I've been using Google Cloud Batch for a couple of weeks and have had no real problems adopting it for a number of workloads. However, starting today, I have been getting errors like this when mounting a GCS bucket:
Command error:
mkdir: cannot create directory '/mnt/MY-BUCKET': Read-only file system
I looked at log entries from the same types of jobs yesterday and did not see the same error, despite the same mount command being in the logs. Has anyone else seen a change in behavior? Any suggestions?
Added detail: This error appears to only affect container jobs, not script jobs, at least based on a little testing.
Solved! Go to Solution.
There was a recent change to the Batch in which Container-Optimized OS (COS) is used for container only jobs. We are in the process of updating the documentation to reflect this change. In the meantime, the workaround is to mount the GCS bucket under a writable path in COS as "/mnt/disks/share" instead of "/mnt/share". We'll reply to this thread once the documentation is updated.
Hi @seandavi - can you send details on your job and the job UID to gcp-batch-preview@google.com? We can look into this to gather more details.
There was a recent change to the Batch in which Container-Optimized OS (COS) is used for container only jobs. We are in the process of updating the documentation to reflect this change. In the meantime, the workaround is to mount the GCS bucket under a writable path in COS as "/mnt/disks/share" instead of "/mnt/share". We'll reply to this thread once the documentation is updated.

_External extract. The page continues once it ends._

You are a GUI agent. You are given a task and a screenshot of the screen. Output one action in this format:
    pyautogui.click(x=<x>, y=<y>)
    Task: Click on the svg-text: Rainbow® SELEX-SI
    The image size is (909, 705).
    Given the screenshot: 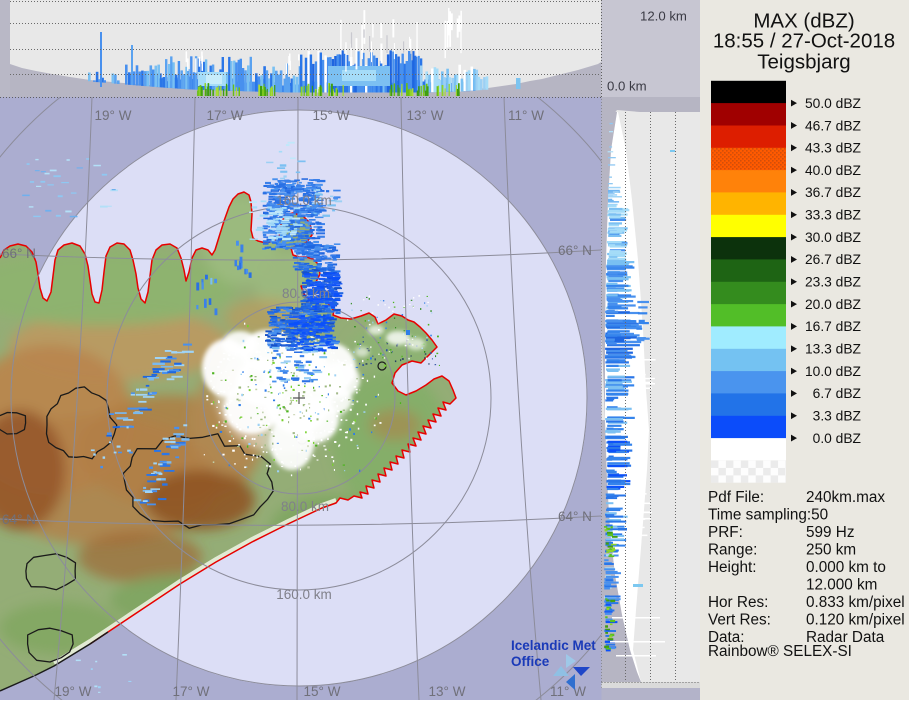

Hey, Shamel. Is this `/mnt/disks/share` still a must when mounting a disk for GCP batch run?
Hi,
Can't access my storage bucket data using that writable path "ls: cannot access '/mnt/disks': No such file or directory". I am triggering a task with GPU, could this be a conflict with the volumes used by the container?
{
"taskGroups":[
{
"taskSpec":{
"computeResource": {
"cpuMilli": "500",
"memoryMib": "500"
},
"runnables": [
{
"container": {
"image_uri": "tensorflow/tensorflow:2.11.0",
"commands": ["-c", "echo $(ls /mnt/disks)"],
"entrypoint": "/bin/sh",
"volumes": ["/var/lib/nvidia/lib64:/usr/local/nvidia/lib64", "/var/lib/nvidia/bin:/usr/local/nvidia/bin"],
"options": "--privileged"
}
}
],
"volumes": [
{
"gcs": {
"remotePath": "MYBUCKET"
},
"mountPath": "/mnt/disks/MYBUCKET"
}
]
},
"taskCount": 1
}
],
"allocation_policy": {
"instances": [
{
"installGpuDrivers": true,
"policy": {
"machineType": "n1-standard-2",
"accelerators": [
{
"type": "nvidia-tesla-t4",
"count": 1
}
]
}
}
]
},
"logsPolicy": {
"destination": "CLOUD_LOGGING"
}
}
I think I found the reason, the bucket is mounted at VM level so the container has no access. Adding it as a volume solves the problem
@pabjusae Mounting the path from VM to container will solve the issue. Note that Batch can automatically mount the bucket to containers to the same path as the host VM. But it only does that if the "volumes" field in container is empty.